━━━━━ Records provided

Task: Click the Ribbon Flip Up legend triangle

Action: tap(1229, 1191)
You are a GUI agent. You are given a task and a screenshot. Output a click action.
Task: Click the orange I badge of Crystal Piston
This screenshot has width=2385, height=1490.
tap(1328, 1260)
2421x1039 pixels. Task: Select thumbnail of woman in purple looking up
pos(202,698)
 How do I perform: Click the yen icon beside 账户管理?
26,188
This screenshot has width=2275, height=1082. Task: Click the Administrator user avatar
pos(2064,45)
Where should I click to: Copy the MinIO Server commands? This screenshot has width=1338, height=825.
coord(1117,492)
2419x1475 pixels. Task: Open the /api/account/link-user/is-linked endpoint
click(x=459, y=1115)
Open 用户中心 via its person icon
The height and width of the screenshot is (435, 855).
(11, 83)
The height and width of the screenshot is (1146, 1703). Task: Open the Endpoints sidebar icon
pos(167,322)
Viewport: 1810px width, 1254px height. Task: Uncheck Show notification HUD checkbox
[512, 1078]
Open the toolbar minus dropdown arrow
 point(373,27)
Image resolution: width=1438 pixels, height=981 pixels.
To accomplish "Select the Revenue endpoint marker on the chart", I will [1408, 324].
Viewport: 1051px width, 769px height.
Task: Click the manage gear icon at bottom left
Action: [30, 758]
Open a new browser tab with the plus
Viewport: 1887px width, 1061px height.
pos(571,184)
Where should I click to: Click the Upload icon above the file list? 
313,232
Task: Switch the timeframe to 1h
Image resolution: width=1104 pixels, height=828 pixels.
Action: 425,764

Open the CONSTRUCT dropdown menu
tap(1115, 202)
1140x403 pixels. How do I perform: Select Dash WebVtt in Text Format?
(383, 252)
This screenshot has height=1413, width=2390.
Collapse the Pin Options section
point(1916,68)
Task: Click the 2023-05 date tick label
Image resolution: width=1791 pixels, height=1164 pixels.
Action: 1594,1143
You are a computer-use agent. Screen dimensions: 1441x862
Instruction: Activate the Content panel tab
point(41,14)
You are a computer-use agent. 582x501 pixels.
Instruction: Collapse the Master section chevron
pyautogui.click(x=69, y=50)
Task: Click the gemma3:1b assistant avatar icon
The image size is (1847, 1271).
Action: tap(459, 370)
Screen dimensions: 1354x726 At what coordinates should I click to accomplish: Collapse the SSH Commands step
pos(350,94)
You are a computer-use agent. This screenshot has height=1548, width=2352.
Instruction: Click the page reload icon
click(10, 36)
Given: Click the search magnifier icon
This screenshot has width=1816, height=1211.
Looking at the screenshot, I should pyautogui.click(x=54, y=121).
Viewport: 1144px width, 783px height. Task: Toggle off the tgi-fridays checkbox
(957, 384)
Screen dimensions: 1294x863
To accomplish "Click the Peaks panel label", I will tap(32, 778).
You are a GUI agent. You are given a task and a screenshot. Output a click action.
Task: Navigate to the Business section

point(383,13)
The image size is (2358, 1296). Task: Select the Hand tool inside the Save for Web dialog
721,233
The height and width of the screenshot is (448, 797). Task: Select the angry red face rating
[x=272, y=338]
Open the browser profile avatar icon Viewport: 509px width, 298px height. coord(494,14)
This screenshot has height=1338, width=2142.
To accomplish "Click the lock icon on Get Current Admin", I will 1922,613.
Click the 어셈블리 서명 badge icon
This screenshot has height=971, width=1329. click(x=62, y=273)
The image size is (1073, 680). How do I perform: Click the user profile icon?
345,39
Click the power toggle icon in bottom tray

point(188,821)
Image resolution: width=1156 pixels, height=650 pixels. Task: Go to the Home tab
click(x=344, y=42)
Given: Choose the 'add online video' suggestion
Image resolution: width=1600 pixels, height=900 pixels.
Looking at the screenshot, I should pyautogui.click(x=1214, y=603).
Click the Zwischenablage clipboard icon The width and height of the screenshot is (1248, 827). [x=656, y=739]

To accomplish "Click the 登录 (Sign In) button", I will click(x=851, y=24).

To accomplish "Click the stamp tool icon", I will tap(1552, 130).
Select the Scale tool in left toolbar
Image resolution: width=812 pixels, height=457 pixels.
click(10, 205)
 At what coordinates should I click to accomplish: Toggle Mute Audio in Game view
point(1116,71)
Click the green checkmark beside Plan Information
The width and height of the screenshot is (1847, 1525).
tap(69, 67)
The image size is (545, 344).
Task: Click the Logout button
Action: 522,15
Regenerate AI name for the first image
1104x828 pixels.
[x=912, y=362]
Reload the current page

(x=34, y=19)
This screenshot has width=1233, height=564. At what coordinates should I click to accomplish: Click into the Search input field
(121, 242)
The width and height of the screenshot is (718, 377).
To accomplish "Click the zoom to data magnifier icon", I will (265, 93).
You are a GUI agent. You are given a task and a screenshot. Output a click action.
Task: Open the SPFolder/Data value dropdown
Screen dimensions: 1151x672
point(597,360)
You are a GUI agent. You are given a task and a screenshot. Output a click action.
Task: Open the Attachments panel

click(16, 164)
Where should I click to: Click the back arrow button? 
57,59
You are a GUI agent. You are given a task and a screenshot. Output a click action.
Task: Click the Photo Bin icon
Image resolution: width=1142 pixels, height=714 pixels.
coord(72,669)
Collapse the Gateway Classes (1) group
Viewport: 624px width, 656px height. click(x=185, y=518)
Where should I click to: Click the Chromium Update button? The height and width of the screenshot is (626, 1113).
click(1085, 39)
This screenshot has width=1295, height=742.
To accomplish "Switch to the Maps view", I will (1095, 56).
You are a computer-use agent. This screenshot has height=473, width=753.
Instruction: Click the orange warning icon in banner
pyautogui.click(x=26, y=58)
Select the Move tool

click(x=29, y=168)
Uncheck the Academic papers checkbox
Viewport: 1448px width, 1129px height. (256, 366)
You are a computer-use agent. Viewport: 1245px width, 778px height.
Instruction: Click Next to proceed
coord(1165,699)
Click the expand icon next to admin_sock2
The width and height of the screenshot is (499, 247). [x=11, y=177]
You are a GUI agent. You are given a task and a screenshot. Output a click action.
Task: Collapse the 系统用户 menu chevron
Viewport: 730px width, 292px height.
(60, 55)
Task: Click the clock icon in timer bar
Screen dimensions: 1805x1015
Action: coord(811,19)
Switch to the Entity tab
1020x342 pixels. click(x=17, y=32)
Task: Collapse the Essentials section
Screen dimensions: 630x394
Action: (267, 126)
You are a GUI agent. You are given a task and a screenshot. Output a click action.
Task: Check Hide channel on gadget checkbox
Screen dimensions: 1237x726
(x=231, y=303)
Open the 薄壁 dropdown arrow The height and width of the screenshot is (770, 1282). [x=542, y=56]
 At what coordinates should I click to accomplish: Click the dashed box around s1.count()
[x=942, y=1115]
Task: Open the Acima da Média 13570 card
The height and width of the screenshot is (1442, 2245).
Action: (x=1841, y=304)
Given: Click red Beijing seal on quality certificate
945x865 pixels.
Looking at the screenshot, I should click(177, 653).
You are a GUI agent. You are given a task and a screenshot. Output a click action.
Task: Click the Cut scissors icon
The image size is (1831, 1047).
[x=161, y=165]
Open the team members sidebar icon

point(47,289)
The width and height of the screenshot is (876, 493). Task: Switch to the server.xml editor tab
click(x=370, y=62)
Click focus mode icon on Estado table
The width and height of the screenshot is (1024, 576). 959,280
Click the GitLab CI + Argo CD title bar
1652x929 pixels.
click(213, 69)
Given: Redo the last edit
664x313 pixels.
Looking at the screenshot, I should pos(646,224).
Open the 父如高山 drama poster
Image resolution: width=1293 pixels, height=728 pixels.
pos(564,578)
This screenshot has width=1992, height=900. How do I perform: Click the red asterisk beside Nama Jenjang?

━━━━━━━━━━

Work required » A single number is expected: how many lines of the data hold the string "computer".

Task result » 5